Citations throughout the paper appear without parentheses. Some citations appear multiple times in the same sentence (for example, in the second paragraph of the introduction Dhariwal & Nicole, 2021, appears four times in two lines). The related works section has some instances of the citation being written in words and then appearing as a citation (for example, "Saharia et al. \cite{Saharia et al., 2021}").
Instances of strange or incorrect phrasing, such as in the related works section: "a collection of diffusion models", "then perform diffusion models on the latent space", "manipulates the sampling phase of diffusion models to guide a trained model to generate samples", "flexible reinforced framework". Other instances are: using "reversely" instead of "recursively", "nonstation" instead of "non-stationary", "to this point" instead of "at this point".
The background in Section 3 which describes DDPMs as proposed by Ho et al. (2020) contains mathematical errors. The forward process transitions has mean $\sqrt{\alpha_t}X_{t-1}$ instead of $\alpha_t X_{t-1}$ . The equation for the posterior distribution $q(X_{t-1} | X_t, X_0)$ is also incorrect.
The second term in equation 4 should be in terms of $X_T$ instead of $X_0$ .

References:

Huang, Lei, Hengtong Zhang, Tingyang Xu, and Ka-Chun Wong. "Mdm: Molecular diffusion model for 3d molecule generation." In Proceedings of the AAAI Conference on Artificial Intelligence, vol. 37, no. 4, pp. 5105-5112. 2023.

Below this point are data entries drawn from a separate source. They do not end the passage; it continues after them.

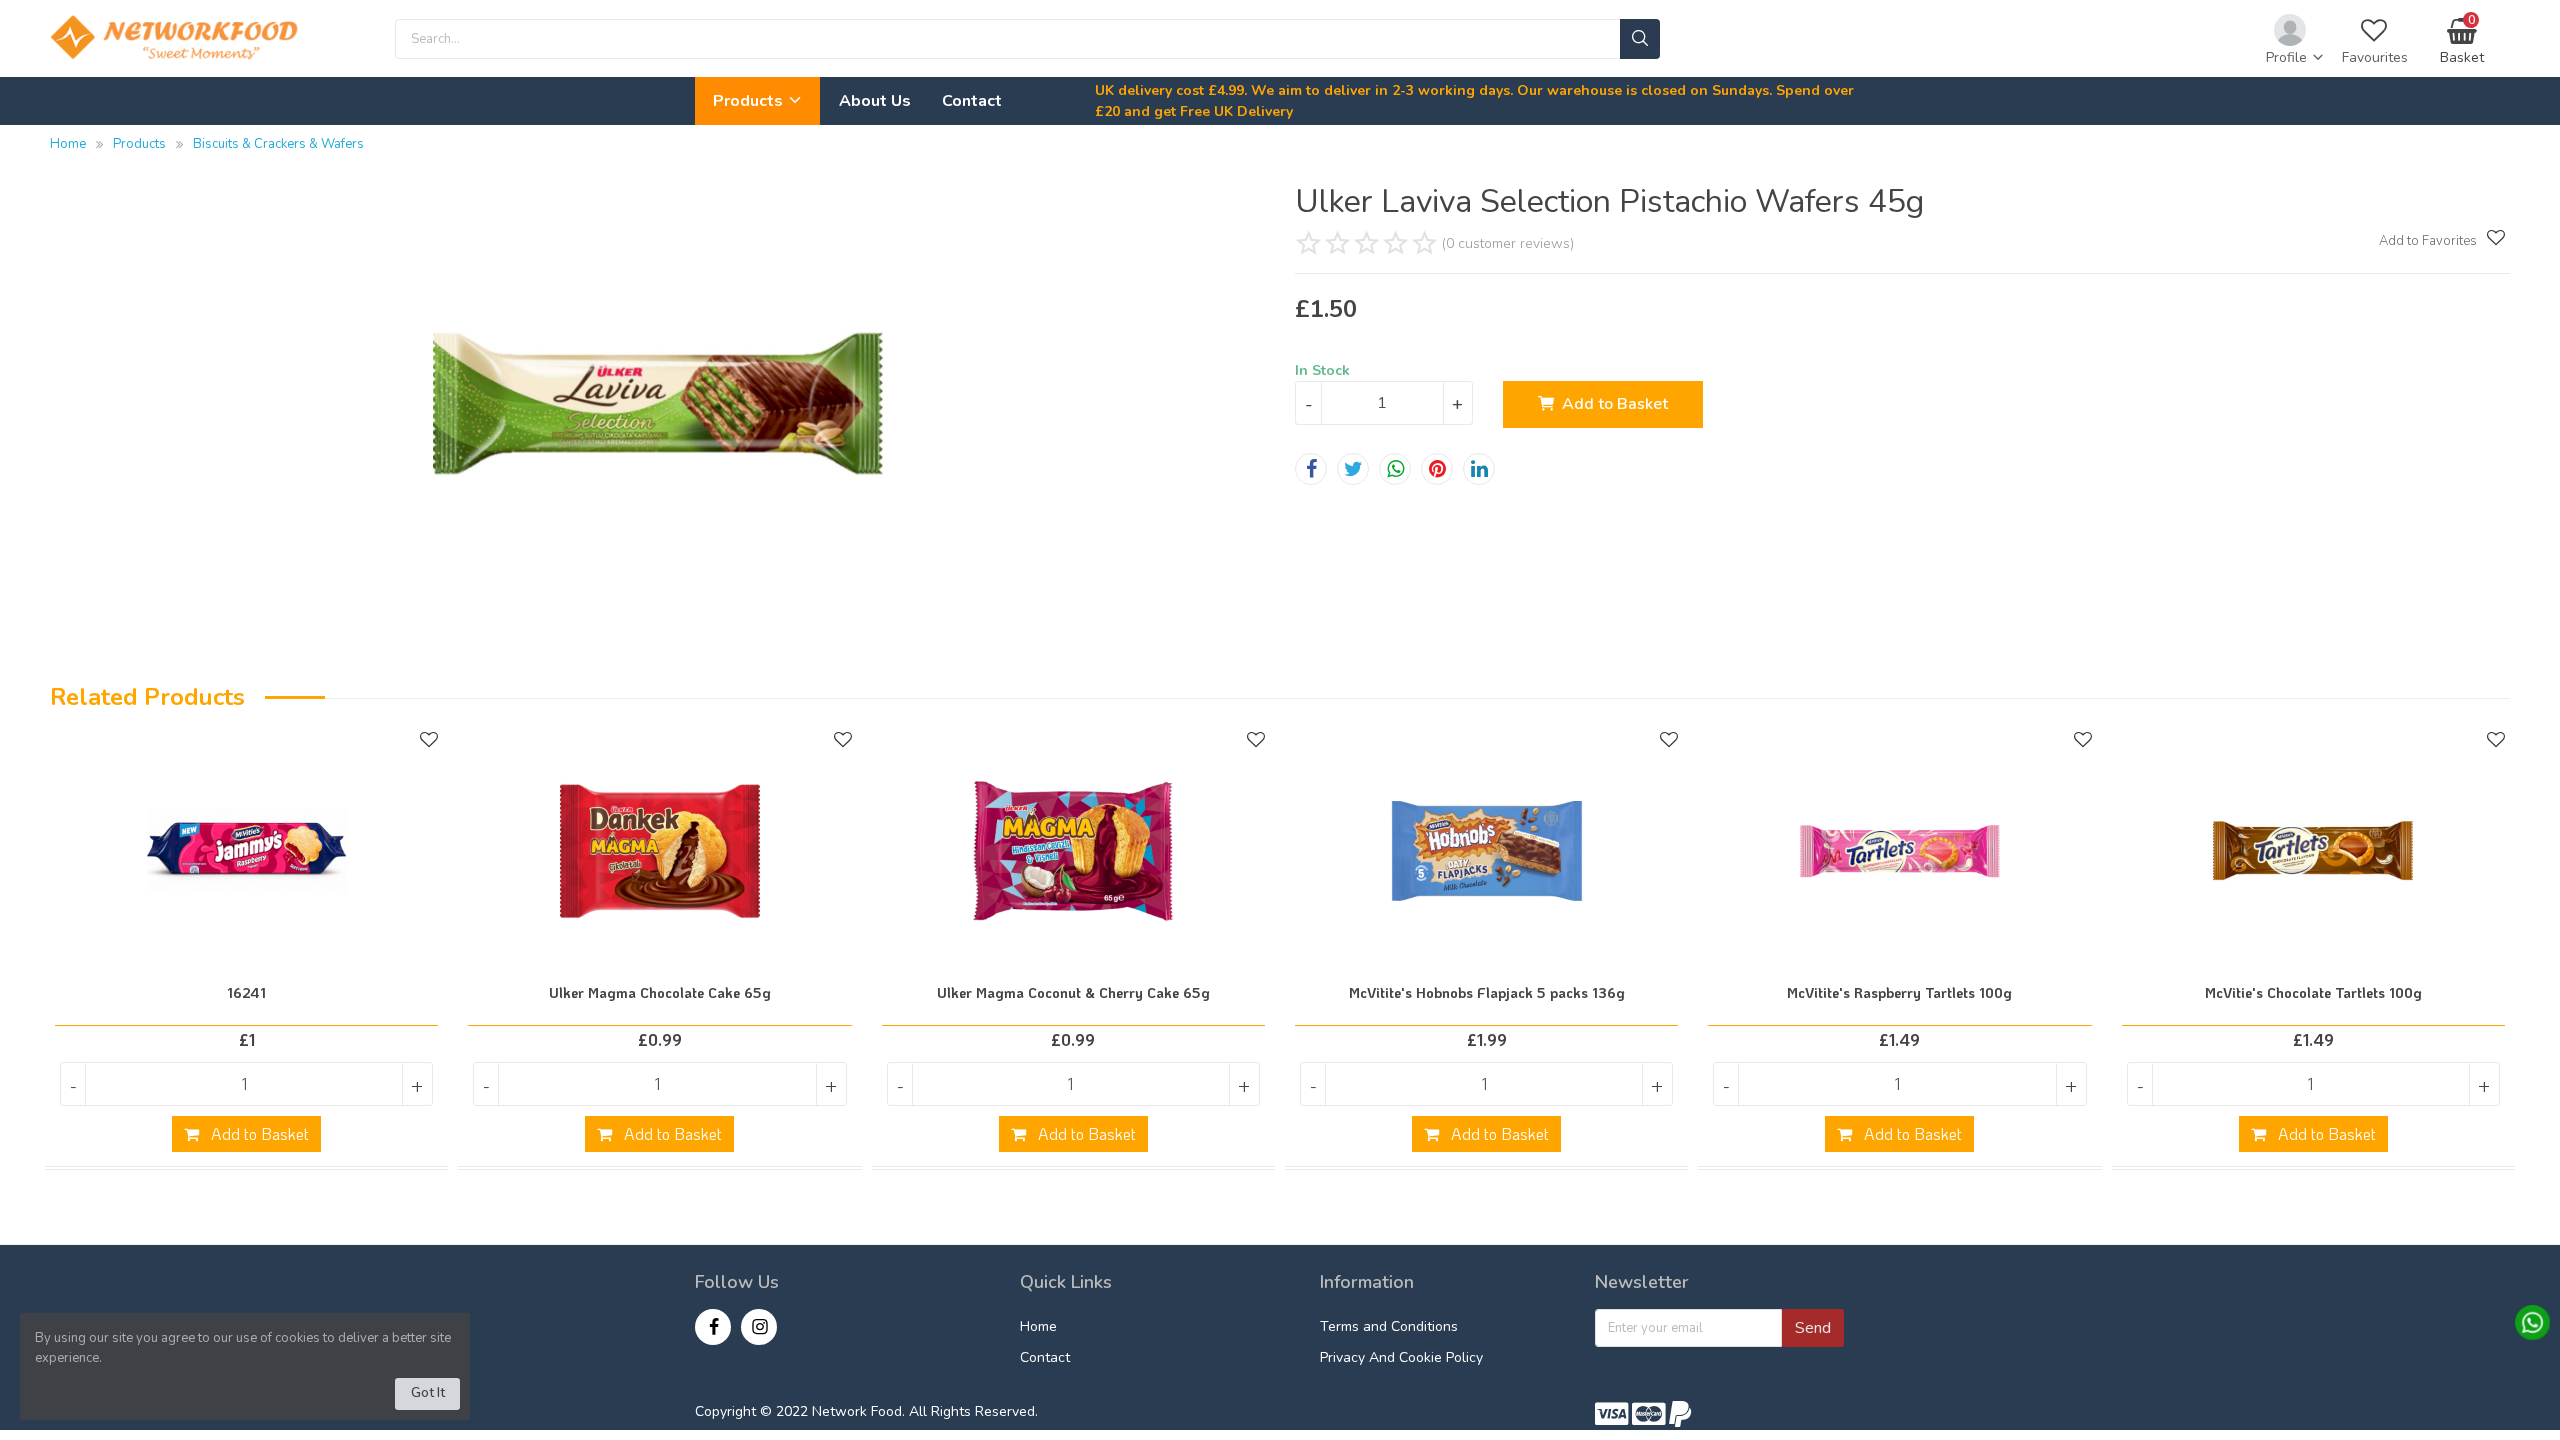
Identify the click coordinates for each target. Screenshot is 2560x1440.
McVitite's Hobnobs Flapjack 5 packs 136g (1487, 993)
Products (750, 101)
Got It (428, 1393)
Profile (2288, 57)
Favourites (2375, 57)
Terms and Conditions (1389, 1326)
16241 (246, 993)
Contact (972, 101)
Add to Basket (1615, 404)
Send (1813, 1328)
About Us (875, 101)
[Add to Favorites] (2493, 238)
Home (68, 144)
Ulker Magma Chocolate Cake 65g (660, 993)
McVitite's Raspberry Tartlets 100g (1899, 993)
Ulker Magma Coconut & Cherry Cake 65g (1073, 993)
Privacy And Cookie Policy (1401, 1357)
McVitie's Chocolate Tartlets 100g (2313, 993)
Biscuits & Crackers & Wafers (278, 144)
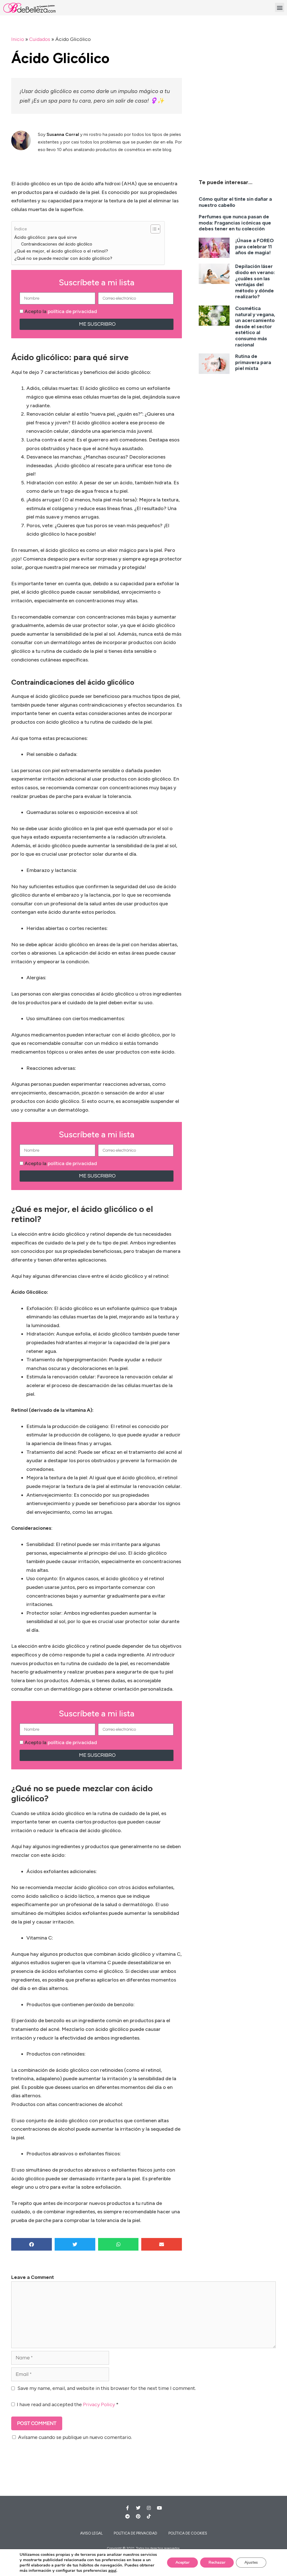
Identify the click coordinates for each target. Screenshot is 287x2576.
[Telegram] (127, 2516)
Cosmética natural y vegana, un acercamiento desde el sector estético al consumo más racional (255, 326)
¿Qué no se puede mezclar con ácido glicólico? (63, 258)
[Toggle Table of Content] (152, 229)
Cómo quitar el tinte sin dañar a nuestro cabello (235, 202)
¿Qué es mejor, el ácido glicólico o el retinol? (61, 251)
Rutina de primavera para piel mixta (253, 362)
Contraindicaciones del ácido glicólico (56, 244)
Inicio (17, 39)
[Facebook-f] (127, 2508)
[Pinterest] (138, 2516)
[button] (279, 7)
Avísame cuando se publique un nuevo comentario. (75, 2437)
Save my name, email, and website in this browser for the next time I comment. (106, 2388)
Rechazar (217, 2562)
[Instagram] (149, 2508)
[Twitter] (138, 2508)
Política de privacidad (135, 2533)
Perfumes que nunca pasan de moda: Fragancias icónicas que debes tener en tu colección (235, 223)
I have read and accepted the (68, 2404)
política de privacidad (72, 311)
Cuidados (39, 39)
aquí (112, 2570)
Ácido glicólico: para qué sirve (45, 237)
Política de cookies (187, 2533)
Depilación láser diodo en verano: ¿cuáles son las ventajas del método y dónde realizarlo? (255, 281)
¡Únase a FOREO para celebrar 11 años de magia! (254, 246)
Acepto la (60, 311)
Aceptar (182, 2562)
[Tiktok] (149, 2516)
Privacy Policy (99, 2404)
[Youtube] (159, 2508)
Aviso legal (91, 2533)
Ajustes (251, 2562)
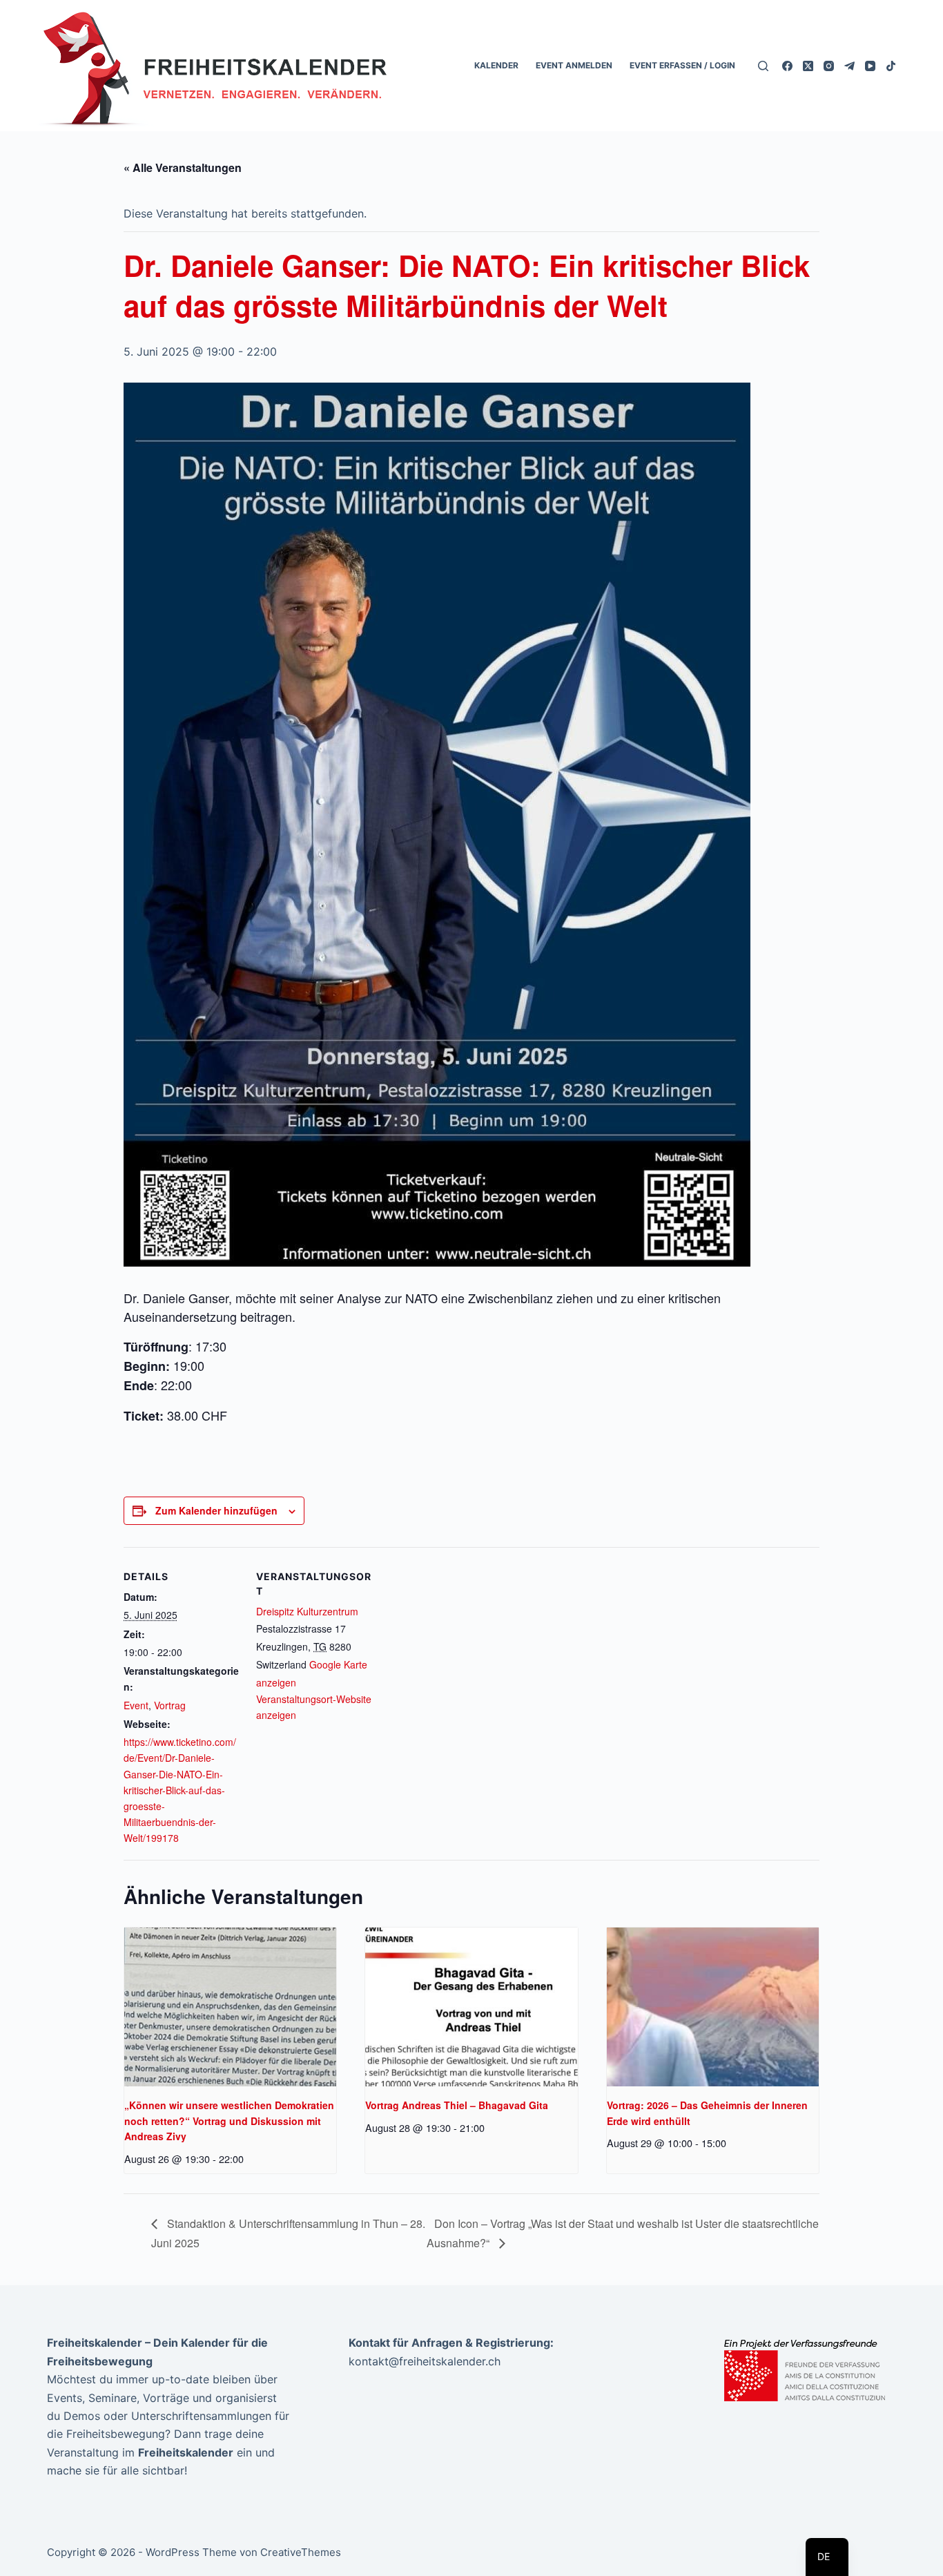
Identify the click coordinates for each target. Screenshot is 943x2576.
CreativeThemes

Xu, Minkai, Alexander S. Powers, Ron O. Dror, Stefano Ermon, and Jure Leskovec. "Geometric latent diffusion models for 3d molecule generation." In International Conference on Machine Learning, pp. 38592-38610. PMLR, 2023.

Qiang, Bo, Yuxuan Song, Minkai Xu, Jingjing Gong, Bowen Gao, Hao Zhou, Wei-Ying Ma, and Yanyan Lan. "Coarse-to-fine: a hierarchical diffusion model for molecule generation in 3D." In International Conference on Machine Learning, pp. 28277-28299. PMLR, 2023.

Ho, Jonathan, Ajay Jain, and Pieter Abbeel. "Denoising diffusion probabilistic models." Advances in neural information processing systems 33 (2020): 6840-6851.